More than 38,000 prescriptions for controlled substances were written or filled in Fuchs’ pharmacies. Evidence presented at trial showed that hundreds of bottles of controlled substances were going out of the pharmacy each day. In total, Main Street Pharmacy and Friendly Pharmacy took in more than $8 million with roughly $5.6 million of it coming from the sale of controlled substances. Hydrocodone (generic for lortab, vicadin, etc.) was the predominant drug being sold over the internet from the pharmacies. This is a highly addictive drug that lends itself to abuse as well as the possibility of it being sold for illicit purposes.
Testimony at trial revealed that when a Texas State Board of Pharmacy Inspector told Fuchs that “prescriptions initiated this way (without a valid doctor/patient relationship) were invalid,” Fuchs still continued to dispense new prescriptions and refills for a month. Fuchs then closed his operations in Texas, moved to Oklahoma, and set up Main Street Pharmacy which did the same thing with the same customer base from the internet as did Friendly Pharmacy.

■ **WHAT TO DO**
In the passage about Fuchs' pharmacies, pull out everything from "More than 38,000" down to "for illicit purposes.", word for word.

■ **SOURCE INFORMATION**
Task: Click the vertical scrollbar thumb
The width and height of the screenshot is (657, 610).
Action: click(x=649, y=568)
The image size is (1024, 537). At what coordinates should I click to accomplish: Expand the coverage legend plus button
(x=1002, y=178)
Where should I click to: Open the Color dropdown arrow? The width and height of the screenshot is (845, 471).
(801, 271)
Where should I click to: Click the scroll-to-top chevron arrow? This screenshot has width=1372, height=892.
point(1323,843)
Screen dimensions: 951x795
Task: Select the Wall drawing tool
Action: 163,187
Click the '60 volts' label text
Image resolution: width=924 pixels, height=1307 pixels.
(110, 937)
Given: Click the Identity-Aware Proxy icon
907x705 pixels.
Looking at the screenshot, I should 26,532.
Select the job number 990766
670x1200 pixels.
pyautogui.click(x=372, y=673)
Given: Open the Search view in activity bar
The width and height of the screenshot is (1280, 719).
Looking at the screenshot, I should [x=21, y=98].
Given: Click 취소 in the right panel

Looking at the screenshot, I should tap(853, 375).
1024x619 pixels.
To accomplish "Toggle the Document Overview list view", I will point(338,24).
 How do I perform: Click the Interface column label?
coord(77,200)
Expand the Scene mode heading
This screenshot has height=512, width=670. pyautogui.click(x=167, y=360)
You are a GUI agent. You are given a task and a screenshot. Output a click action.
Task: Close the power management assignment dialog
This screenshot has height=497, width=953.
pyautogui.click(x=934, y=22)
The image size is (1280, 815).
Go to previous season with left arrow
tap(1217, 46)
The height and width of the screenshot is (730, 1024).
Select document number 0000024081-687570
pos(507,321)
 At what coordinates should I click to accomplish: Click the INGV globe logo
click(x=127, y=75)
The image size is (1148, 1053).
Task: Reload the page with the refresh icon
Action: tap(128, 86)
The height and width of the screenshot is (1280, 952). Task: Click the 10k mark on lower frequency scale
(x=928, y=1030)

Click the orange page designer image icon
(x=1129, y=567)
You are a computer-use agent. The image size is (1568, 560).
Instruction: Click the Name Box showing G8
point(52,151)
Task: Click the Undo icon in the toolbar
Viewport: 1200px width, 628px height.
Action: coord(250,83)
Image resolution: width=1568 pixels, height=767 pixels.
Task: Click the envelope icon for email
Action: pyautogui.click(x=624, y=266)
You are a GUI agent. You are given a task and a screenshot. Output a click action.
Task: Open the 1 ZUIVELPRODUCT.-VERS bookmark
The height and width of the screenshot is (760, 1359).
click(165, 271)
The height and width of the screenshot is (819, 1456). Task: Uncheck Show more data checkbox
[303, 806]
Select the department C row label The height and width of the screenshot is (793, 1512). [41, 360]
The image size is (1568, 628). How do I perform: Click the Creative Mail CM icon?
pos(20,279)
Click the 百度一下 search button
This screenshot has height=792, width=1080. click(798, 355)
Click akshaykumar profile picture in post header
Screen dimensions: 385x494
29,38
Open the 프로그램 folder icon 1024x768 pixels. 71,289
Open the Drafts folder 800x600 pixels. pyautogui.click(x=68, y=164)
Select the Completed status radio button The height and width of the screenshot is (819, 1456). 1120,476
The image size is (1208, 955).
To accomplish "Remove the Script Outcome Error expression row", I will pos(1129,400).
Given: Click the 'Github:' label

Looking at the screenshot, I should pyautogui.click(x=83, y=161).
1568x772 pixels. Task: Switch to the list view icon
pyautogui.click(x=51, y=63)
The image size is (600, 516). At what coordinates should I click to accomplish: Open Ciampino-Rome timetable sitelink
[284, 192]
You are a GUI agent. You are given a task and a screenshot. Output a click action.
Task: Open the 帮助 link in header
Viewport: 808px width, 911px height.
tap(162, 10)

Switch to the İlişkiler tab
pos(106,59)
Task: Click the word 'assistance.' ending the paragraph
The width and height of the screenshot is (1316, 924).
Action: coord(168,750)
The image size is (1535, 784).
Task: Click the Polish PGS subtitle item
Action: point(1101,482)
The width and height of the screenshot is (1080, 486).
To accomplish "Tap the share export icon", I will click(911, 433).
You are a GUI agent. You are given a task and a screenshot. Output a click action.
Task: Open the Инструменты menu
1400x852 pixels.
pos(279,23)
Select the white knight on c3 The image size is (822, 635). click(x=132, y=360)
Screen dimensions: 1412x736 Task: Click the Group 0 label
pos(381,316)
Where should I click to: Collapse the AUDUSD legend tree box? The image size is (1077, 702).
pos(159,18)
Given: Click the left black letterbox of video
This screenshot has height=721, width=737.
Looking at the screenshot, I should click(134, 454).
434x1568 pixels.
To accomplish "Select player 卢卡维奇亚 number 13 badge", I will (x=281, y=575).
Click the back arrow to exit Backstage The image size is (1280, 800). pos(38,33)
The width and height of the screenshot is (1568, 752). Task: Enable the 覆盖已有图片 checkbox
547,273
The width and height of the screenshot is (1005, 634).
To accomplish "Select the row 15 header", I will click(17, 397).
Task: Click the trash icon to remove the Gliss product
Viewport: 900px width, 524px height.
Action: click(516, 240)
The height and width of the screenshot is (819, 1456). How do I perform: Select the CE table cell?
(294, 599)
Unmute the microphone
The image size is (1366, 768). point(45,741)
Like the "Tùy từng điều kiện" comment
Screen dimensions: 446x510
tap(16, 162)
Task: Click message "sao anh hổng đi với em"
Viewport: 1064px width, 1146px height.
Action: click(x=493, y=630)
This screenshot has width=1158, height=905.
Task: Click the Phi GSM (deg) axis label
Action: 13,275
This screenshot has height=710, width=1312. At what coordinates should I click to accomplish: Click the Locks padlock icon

■ **ANSWER BOX**
More than 38,000 prescriptions for controlled substances were written or filled in Fuchs’ pharmacies. Evidence presented at trial showed that hundreds of bottles of controlled substances were going out of the pharmacy each day. In total, Main Street Pharmacy and Friendly Pharmacy took in more than $8 million with roughly $5.6 million of it coming from the sale of controlled substances. Hydrocodone (generic for lortab, vicadin, etc.) was the predominant drug being sold over the internet from the pharmacies. This is a highly addictive drug that lends itself to abuse as well as the possibility of it being sold for illicit purposes.